The UNSC unanimously passed Resolution 1441 on November 8, 2002, calling for full and immediate compliance by the Iraqi regime with its disarmament obligations. Once again, Saddam defied the international community. According to the Iraq Survey Group, the team of inspectors that went into Iraq after Saddam Hussein was toppled and whose report provides the fullest accounting of the Iraqi regime’s illicit activities:
“Saddam continued to see the utility of WMD. He explained that he purposely gave an ambiguous impression about possession as a deterrent to Iran. He gave explicit direction to maintain the intellectual capabilities. As U.N. sanctions eroded there was a concomitant expansion of activities that could support full WMD reactivation. He directed that ballistic missile work continue that would support long-range missile development. Virtually no senior Iraqi believed that Saddam had forsaken WMD forever. Evidence suggests that, as resources became available and the constraints of sanctions decayed, there was a direct expansion of activity that would have the effect of supporting future WMD reconstitution.”
With the elimination of Saddam’s regime, this threat has been addressed, once and for all.
The Iraq Survey Group also found that pre-war intelligence estimates of Iraqi WMD stockpiles were wrong – a conclusion that has been confirmed by a bipartisan commission and congressional investigations. We must learn from this experience if we are to counter successfully the very real threat of proliferation.
First, our intelligence must improve. The President and the Congress have taken steps to reorganize and strengthen the U.S. intelligence community. A single, accountable leader of the intelligence community with authorities to match his responsibilities, and increased sharing of information and increased resources, are helping realize this objective.
Second, there will always be some uncertainty about the status of hidden programs since proliferators are often brutal regimes that go to great lengths to conceal their activities. Indeed, prior to the 1991 Gulf War, many intelligence analysts underestimated the WMD threat posed by the Iraqi regime. After that conflict, they were surprised to learn how far Iraq had progressed along various pathways to try to produce fissile material.
Third, Saddam’s strategy of bluff, denial, and deception is a dangerous game that dictators play at their peril.

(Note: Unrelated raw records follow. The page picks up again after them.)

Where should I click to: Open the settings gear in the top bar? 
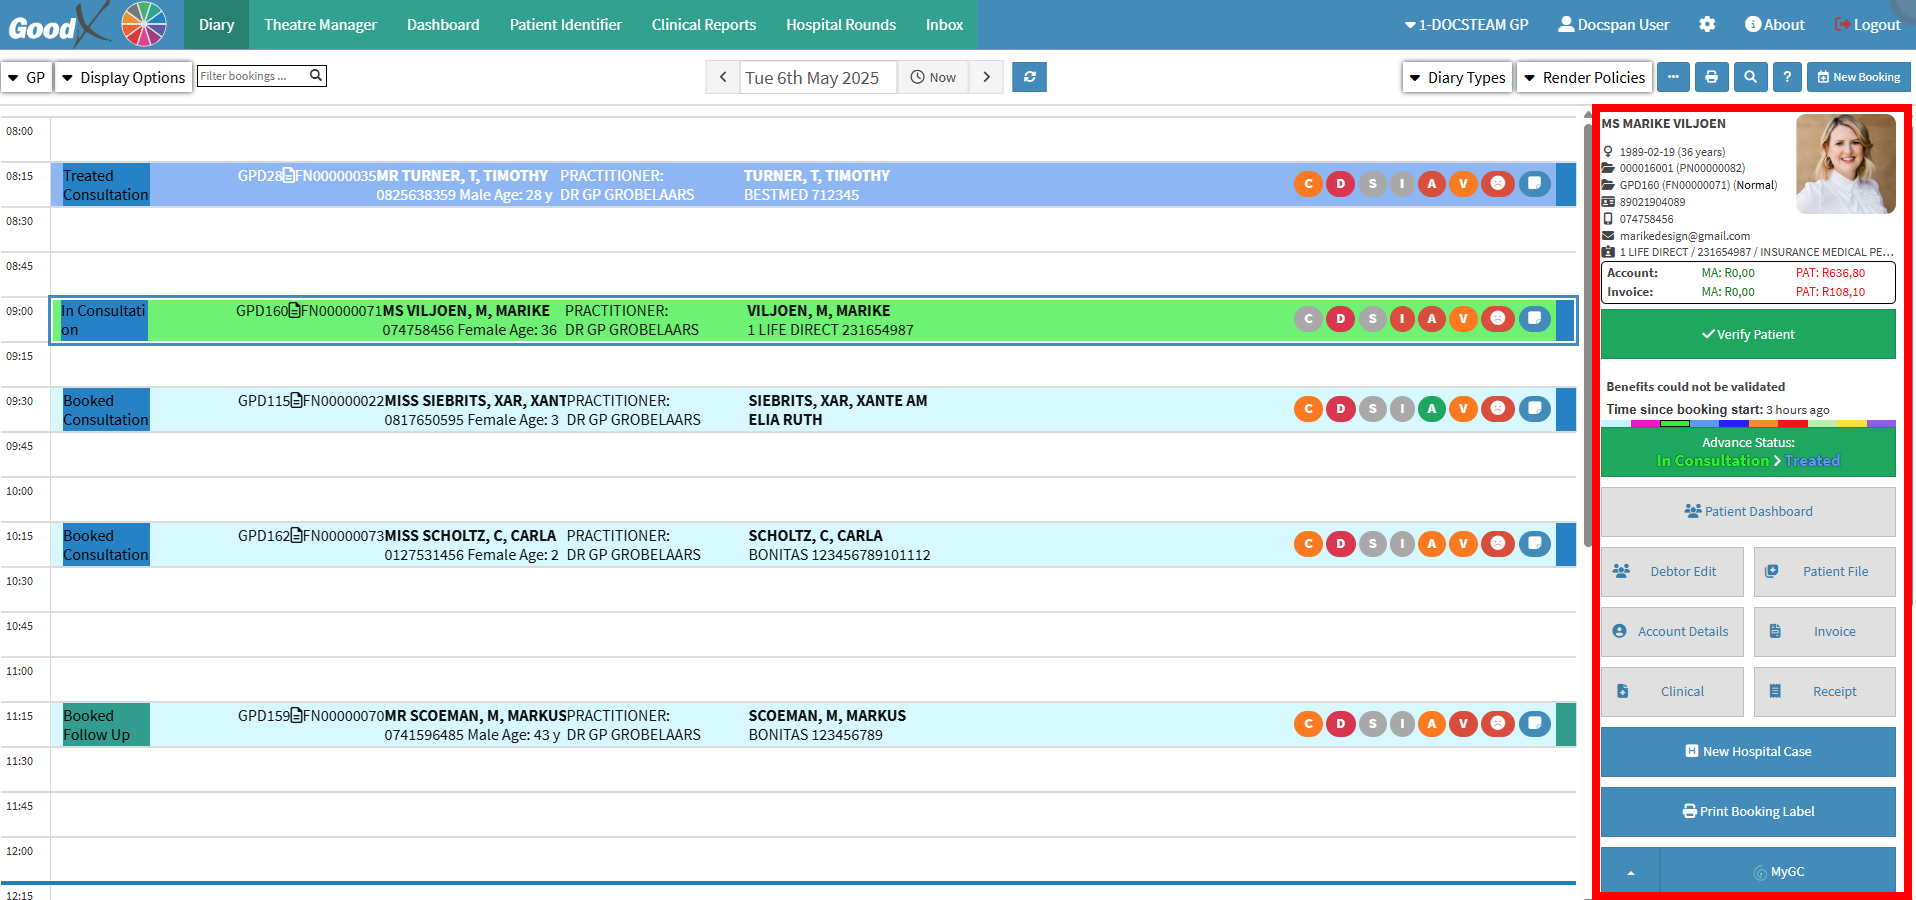coord(1707,24)
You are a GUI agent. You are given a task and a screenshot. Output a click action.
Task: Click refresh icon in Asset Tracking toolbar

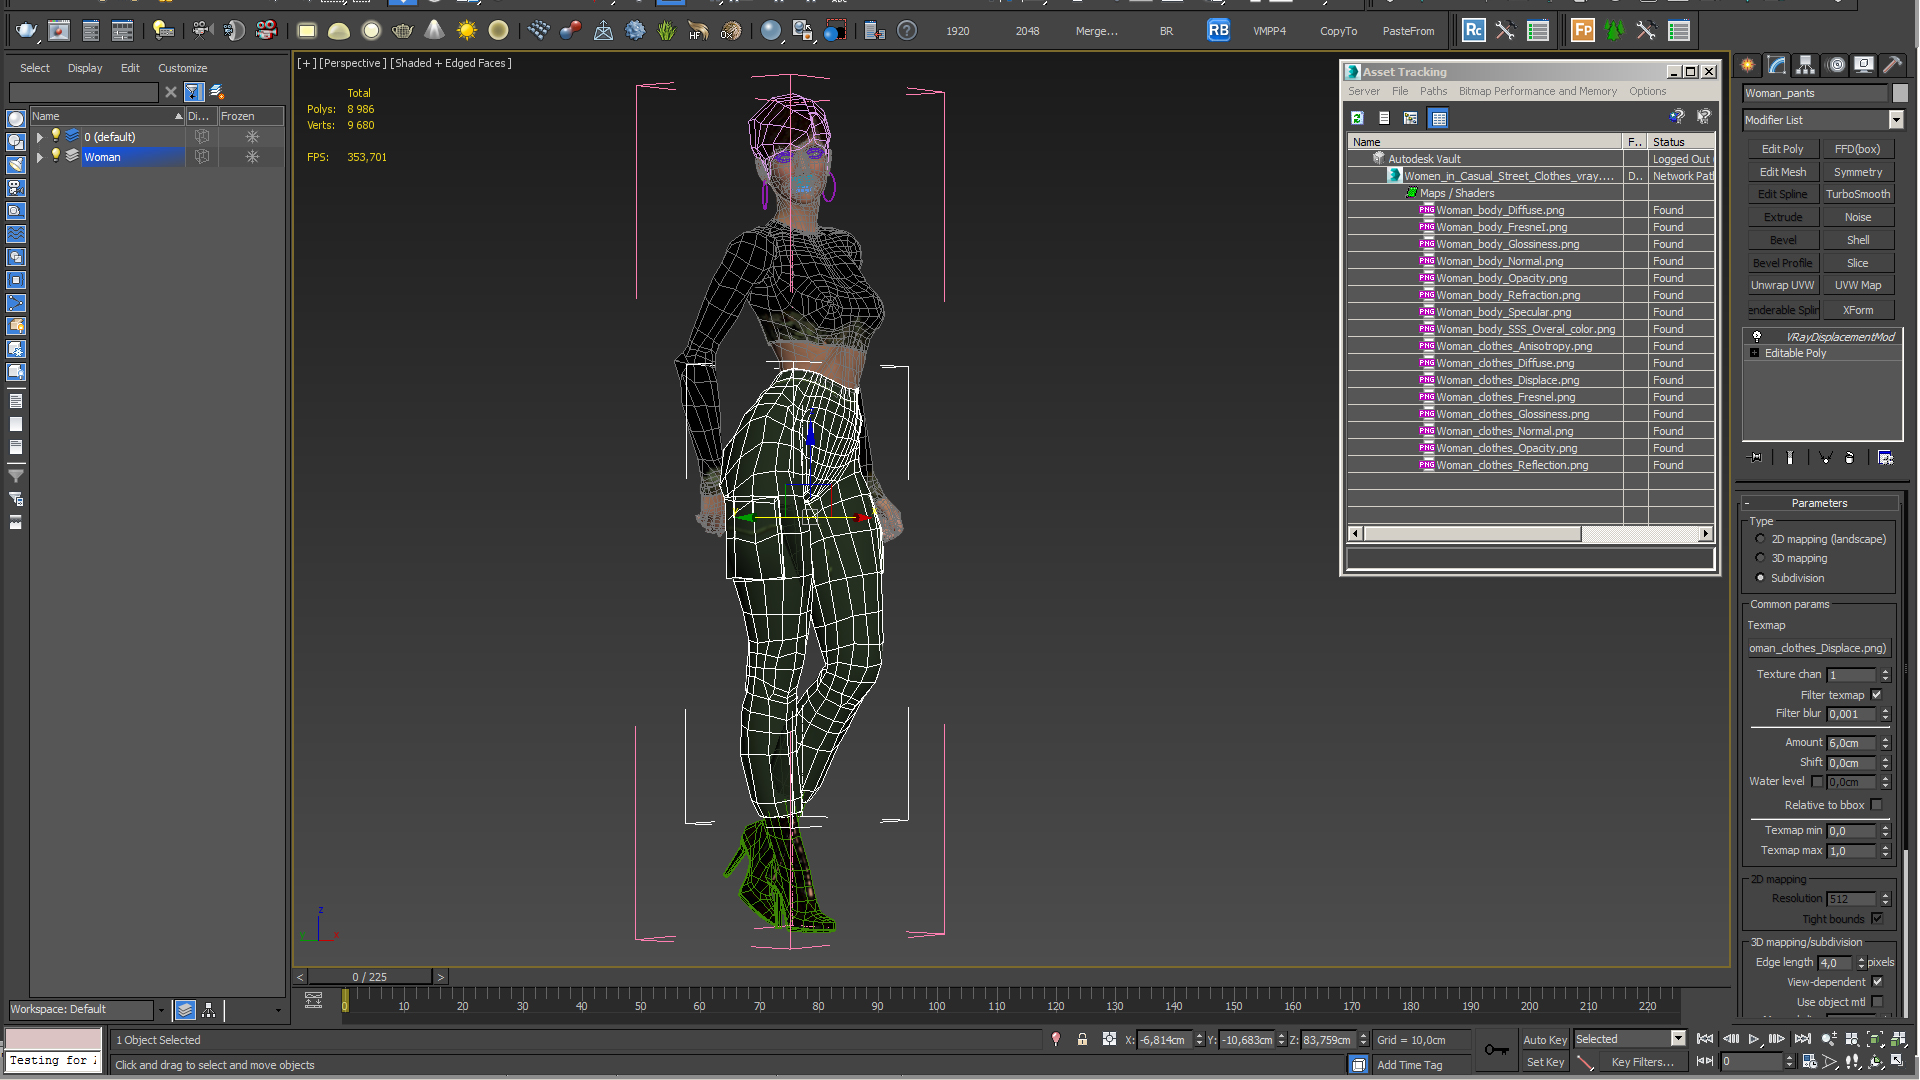coord(1357,118)
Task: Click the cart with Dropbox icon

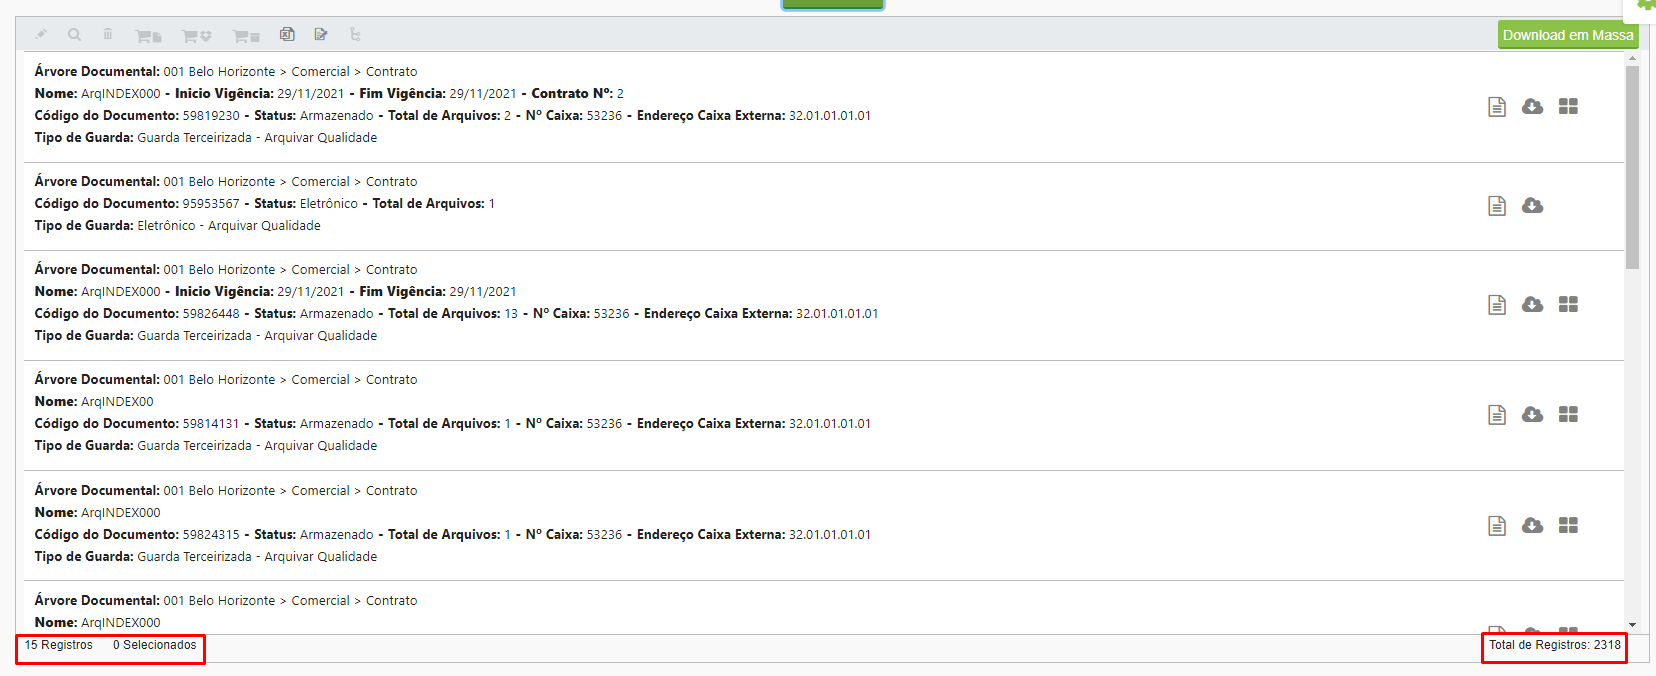Action: pyautogui.click(x=196, y=36)
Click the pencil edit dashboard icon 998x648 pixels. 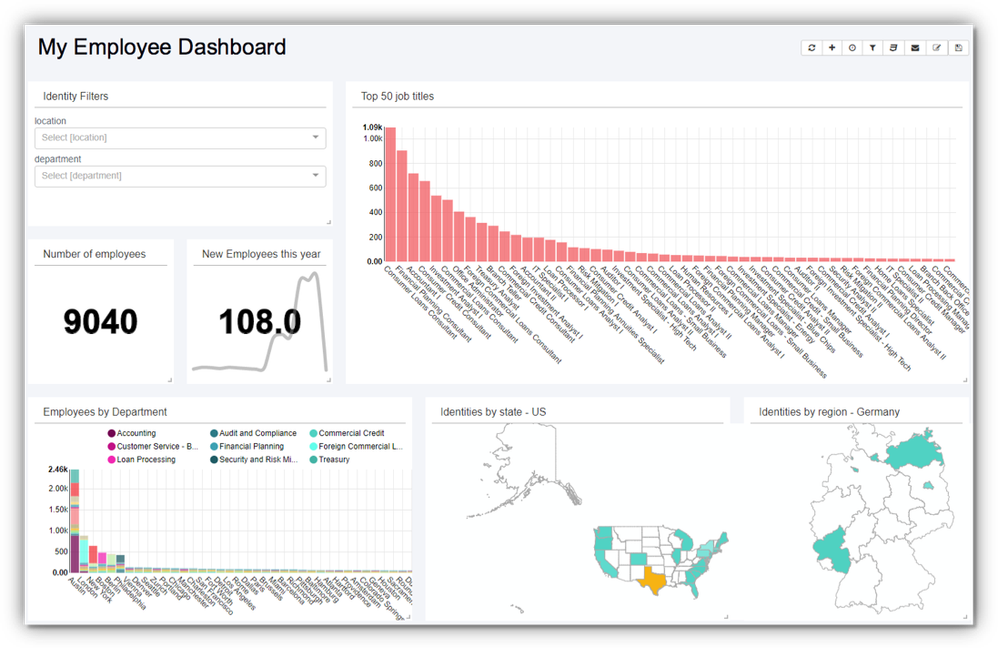click(x=937, y=48)
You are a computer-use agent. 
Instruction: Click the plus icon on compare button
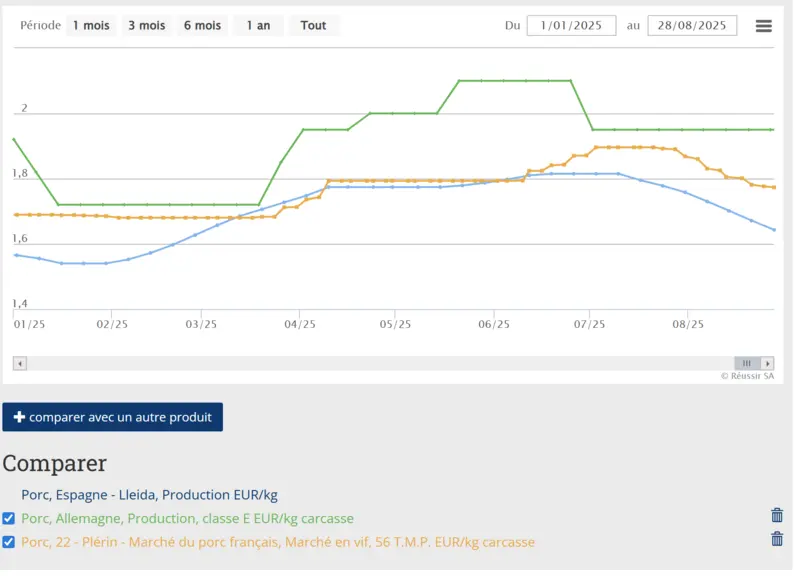[x=19, y=418]
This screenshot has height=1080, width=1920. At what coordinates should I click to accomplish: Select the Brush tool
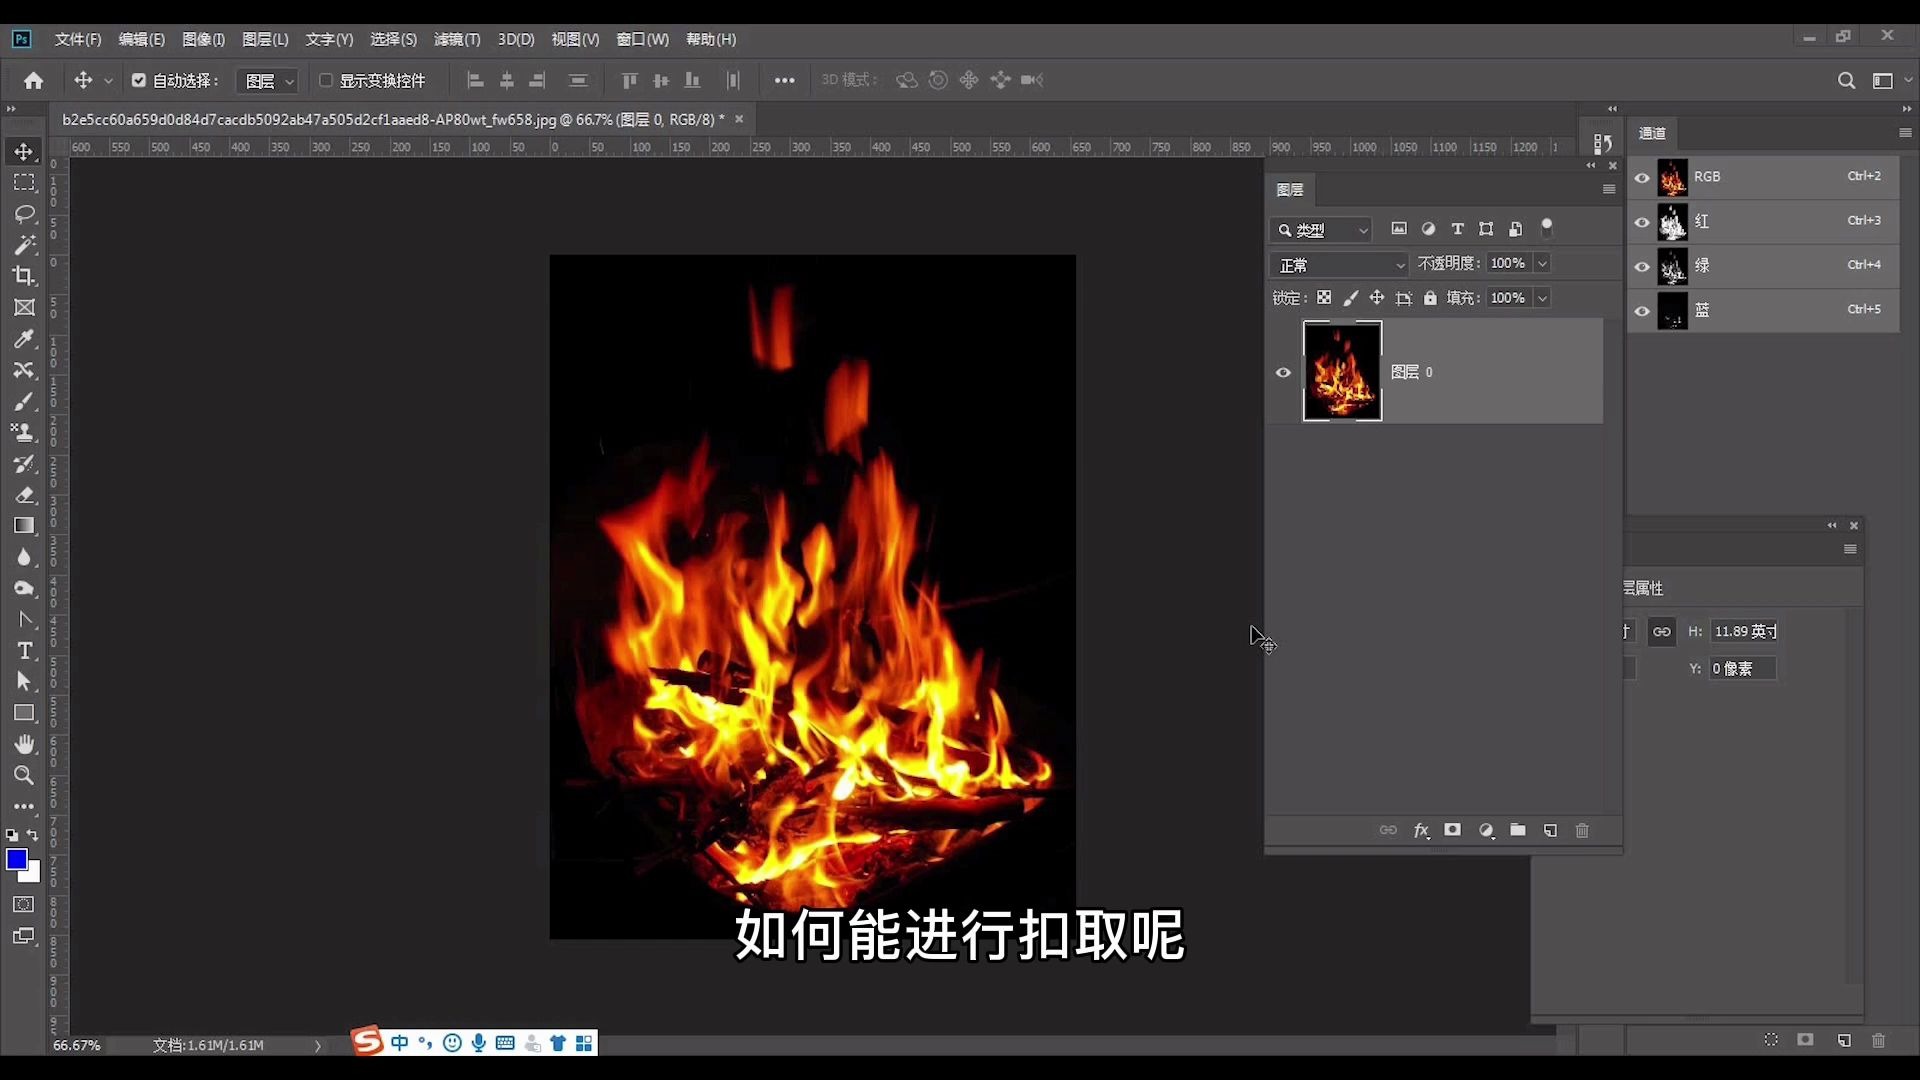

The world offered Saddam a clear choice: effect full and immediate compliance with his disarmament obligations or face serious consequences. Saddam chose the latter course and is now facing judgment in an Iraqi court. It was Saddam’s reckless behavior that demanded the world’s attention, and it was his refusal to remove the ambiguity that he created that forced the United States and its allies to act. We have no doubt that the world is a better place for the removal of this dangerous and unpredictable tyrant, and we have no doubt that the world is better off if tyrants know that they pursue WMD at their own peril.

VI. Ignite a New Era of Global Economic Growth through Free Markets and Free Trade

A. Summary of National Security Strategy 2002
Promoting free and fair trade has long been a bedrock tenet of American foreign policy. Greater economic freedom is ultimately inseparable from political liberty. Economic freedom empowers individuals, and empowered individuals increasingly demand greater political freedom. Greater economic freedom also leads to greater economic opportunity and prosperity for everyone. History has judged the market economy as the single most effective economic system and the greatest antidote to poverty. To expand economic liberty and prosperity, the United States promotes free and fair trade, open markets, a stable financial system, the integration of the global economy, and secure, clean energy development.